@johncarlosbaez Wow, extremely cool! Though I'll give it to Aristotle, with the things he might have had to pack, such a density does equate complete packing.
@johncarlosbaez Oh, damn. Could this packing problem be improved by experimental findings? I know we discuss packing a lot in chemistry, but that's mostly from the observation of crystal structures. And generally they use spherical models for the atoms. I know nothing about it, but I guess someone might be studying the packing of some compound forming tetrahedras like quartz, maybe a little bit less interconnected.
@rastinza - the SiO₄ tetrahedra in quartz are less densely packed than the tetrahedra I showed in part (1/n). I imagine that any packings of tetrahedra in nature that have already been seen are no denser than that one.

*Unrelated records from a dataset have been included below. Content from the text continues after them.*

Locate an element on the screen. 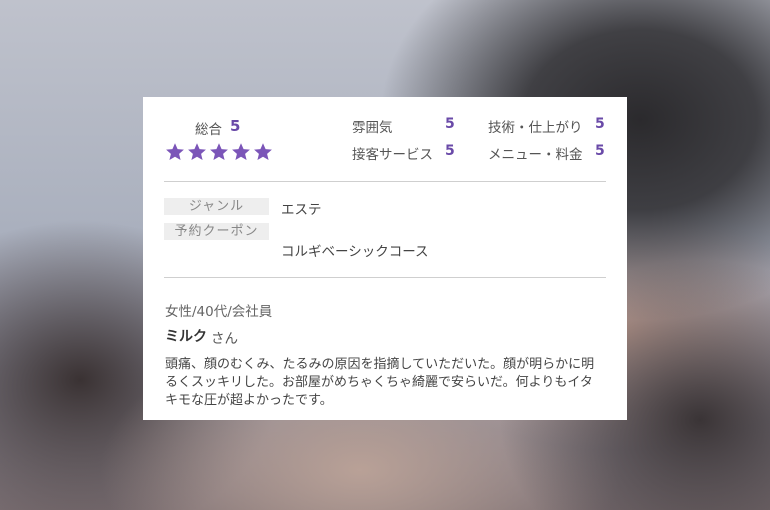 The image size is (770, 510). star-rating is located at coordinates (219, 152).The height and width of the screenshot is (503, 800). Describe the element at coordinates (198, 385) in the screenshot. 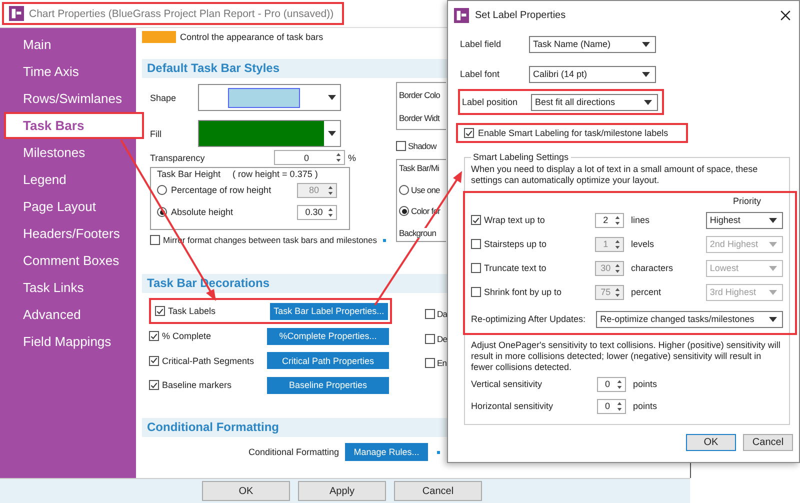

I see `decoration-label: Baseline markers` at that location.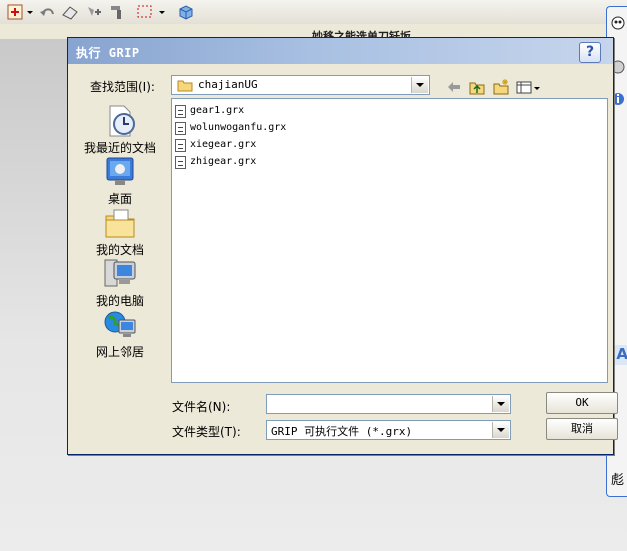  I want to click on place-desktop: 桌面, so click(120, 181).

@johncarlosbaez It is a highly interconnected network, this makes is much less dense than what it could be.
I have not worked in this field, but I do imagine there are materials which are much more packed than this.
I imagine nobody ever observed packings denser than that, but there may be different types of packing available or some materials might be designed specifically to increase the packing.
@rastinza - while the best upper bound people have been able to prove is
0.9999999999999999999999974
nobody has found a way to pack equal-sized regular tetrahedra with a density of more than
0.8563
The gap between these numbers is mainly because it's hard to prove stuff.